But, I have a book I want published, and I want an agent to help that happen for me. I follow a few agents on twitter, and I occasionally comment on whatever it is they have to say. (Not because they are agents, but because I am addicted to twitter, and I like to comment on what everyone’s up to–but I digress.)

A couple of weeks ago, I got a helpful rejection from a literary agent’s assistant. I tweeted about it. Well, because I have talked back and forth to that particular person, she saw my tweet.

This could have gone one of two ways:

  • The first way was that she was offended I was discussing my rejection letter on twitter, and then I had ruined my chances of ever working with that particular agency.
  • The second way was that she was excited I was out there soliciting feedback from fellow writers and wannabe writers and trying to make myself better. She and I would become friends, I would read her manuscript, discover we have loads in common, and without twitter we would have made a fantabulous connection.

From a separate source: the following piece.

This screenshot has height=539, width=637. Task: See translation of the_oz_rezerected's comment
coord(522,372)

Well, it went the second way. Lucky me. Because that could have been bad! This got me to thinking–I could really get myself into some serious trouble with twitter!

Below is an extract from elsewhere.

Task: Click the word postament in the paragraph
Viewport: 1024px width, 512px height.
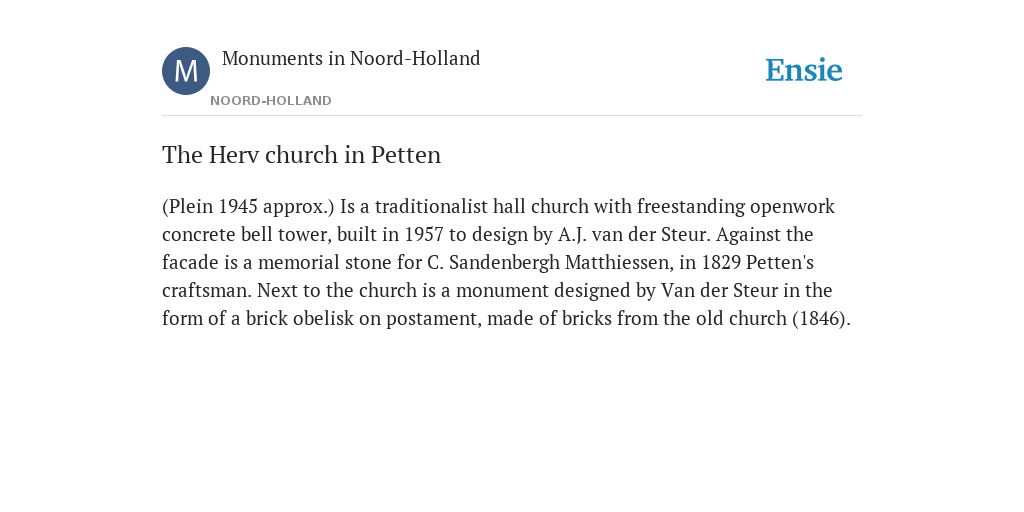Action: (434, 319)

But, it didn’t stop me-oh no it didn’t. A couple of days later I made an accidental dirty joke to an agent right there in my smackin’ twitter stream! Fortunately, she had a sense of humor and yet all was well in the twitter verse. But maybe I should walk away from this with a little lesson learned, eh?

So, what I want to know is-

How do we balance our writing careers and do the right thing with ALL these twittering agents and publishers in our midst?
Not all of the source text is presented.